Brune’s reference to divided opinion among his staff followed the leak of an internal memo written by a senior state scientist objecting to the rollback.
“As a science-based agency, we must use a science-based approach to set standards,” wrote Sally Schlichting, a DEC policy analyst responsible for drafting regulations.
In her memo, she charged that the state was ignoring the advice of its own environmental and public health experts on PFAS.
So if not science — what was behind the change? It would take a public records request to shed light on the process.
“I wanted to see how much of a political decision this was,” journalist Dermot Cole said of his April filing with the governor’s office.
A month later he received a ream of emails — almost completely redacted — between the governor’s top political staff and agency commissioners.
The emails were mostly blank. But from the headers it was evident that the governor’s chief of staff Tuckerman Babcock, former head of Alaska’s Republican Party, was directing revisions for the state’s allowable PFAS limits in drinking water.
Other key figures included Jeremy Price, deputy chief of staff and former head of the Alaska-chapter of Americans for Progress, a Koch Brothers-funded activism group.
Gov. Dunleavy’s press secretary Matt Shuckerow says there isn’t anything unusual about regulations being reviewed by the governor’s top aides.
“This is an issue that crosses multiple agencies and it’s imperative that we get as much input from commissioners, from their staff, to get the best advice and the best guidance,” Shuckerow said.
He wouldn’t address why the email contents were blanked out.
“There are privileges the administration is afforded that protect the integrity of the decision-making process and the ability of a leader to seek the counsel and advice of their most trusted advisors,” Angela Hull, the governor’s public records official, wrote in an email.
Cole sees it differently: he wrote about it on his blog.
“I think it’s a mockery of the public process,” Cole said. “It may be a legal one, but it’s a mockery of the public process to release a bunch of emails that basically say ‘Hello,’ and ‘Goodbye,’ and everything else is kept secret.
To be clear, withholding the content of these emails is legal. Alaska’s public records law has broad exemptions for the “deliberative process.”
But back to the PFAS standards.
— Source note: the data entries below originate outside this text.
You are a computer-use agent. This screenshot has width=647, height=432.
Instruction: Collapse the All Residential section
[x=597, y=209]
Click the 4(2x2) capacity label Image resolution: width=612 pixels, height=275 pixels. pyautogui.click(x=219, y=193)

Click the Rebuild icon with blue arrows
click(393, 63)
The Dunleavy administration says it’s taking a cautious approach by adopting the federal guidelines until more information is available.
But public health advocates say the EPA’s PFAS action plan — favored by the Dunleavy administration — doesn’t deliver.
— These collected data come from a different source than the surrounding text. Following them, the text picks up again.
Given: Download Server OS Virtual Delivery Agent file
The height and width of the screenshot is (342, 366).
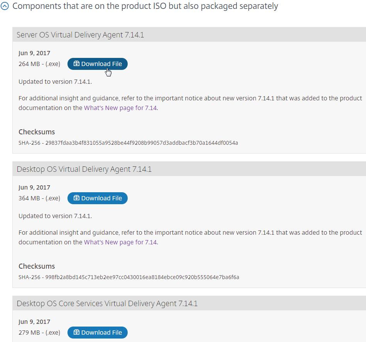Looking at the screenshot, I should click(x=98, y=64).
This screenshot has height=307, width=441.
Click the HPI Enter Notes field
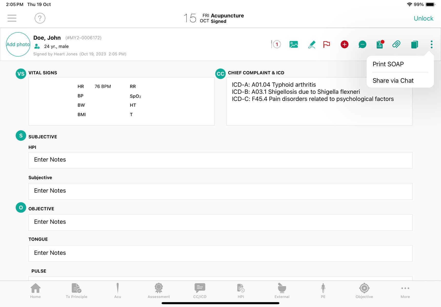click(x=220, y=160)
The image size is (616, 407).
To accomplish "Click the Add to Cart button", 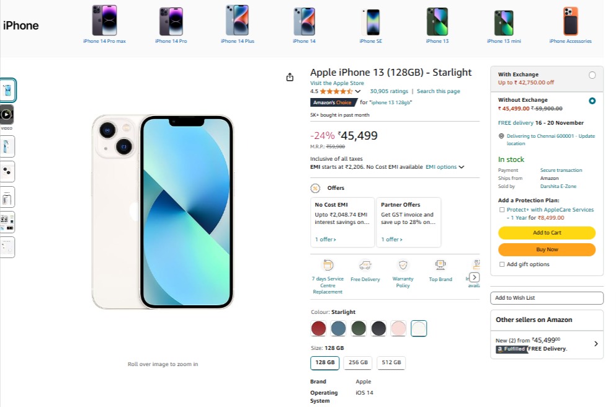I will coord(547,233).
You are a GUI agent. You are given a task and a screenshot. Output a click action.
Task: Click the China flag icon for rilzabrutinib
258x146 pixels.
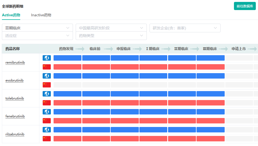click(x=47, y=139)
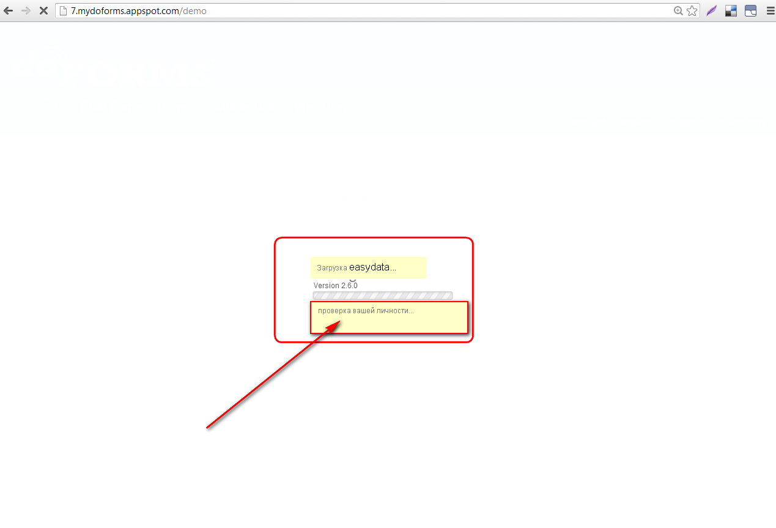Open the blue window extension icon

click(750, 10)
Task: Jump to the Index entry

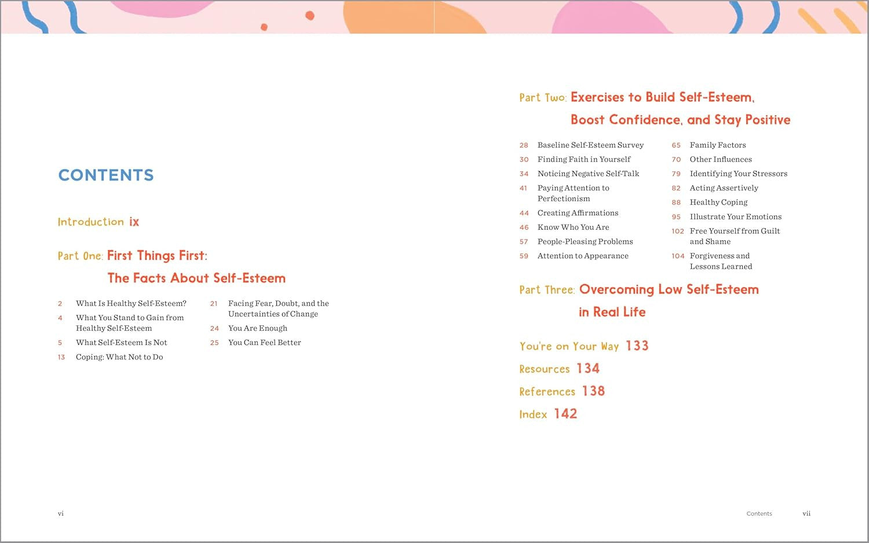Action: (x=547, y=414)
“There’s no explicit timeline, there’s no definitive actions,” David Andrews, a senior scientist with Environmental Working Group in Washington, D.C. “(EPA) essentially deferred decision making a little bit further down the line.”
That’s the view of 31 senators who co-cosponsored legislation to force the federal government’s hand. Lawmakers like Sen. Lisa Murkowski (R-Alaska).
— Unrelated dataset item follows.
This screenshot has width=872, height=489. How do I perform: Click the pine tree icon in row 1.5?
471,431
The PFAS Action Act of 2019 would compel the federal government to declare all PFAS chemicals hazardous substances within a year.
“It really initiates the cleanup process and requires contaminated sites to be addressed,” Andrews said.
The EPA’s more cautious pace has the support of some industries that used PFAS in their manufacturing processes.
“Regulations should be based on sound science,” said Dan Grucza, an Atlanta-based attorney who tracks PFAS regulations for industrial clients across the nation.
He’s written about this on his law firm’s blog.
He says Alaska is wise to defer to the the federal government; a patchwork of laws could be more difficult to implement.
“A myriad of regulations could cause confusion and uncertainty for both industry and the public,” Grucza said.
Back in Gustavus, Kelly McLaughlin says she has jars of last year’s bear meat she’d unwittingly canned with PFAS-contaminated tap water.
“I mean, it’s poison, so I don’t know what to do with it,” she said. “It’s just sitting on my kitchen counter — still — I don’t know where to get rid of it.”
Jacob Resneck is CoastAlaska's regional news director in Juneau.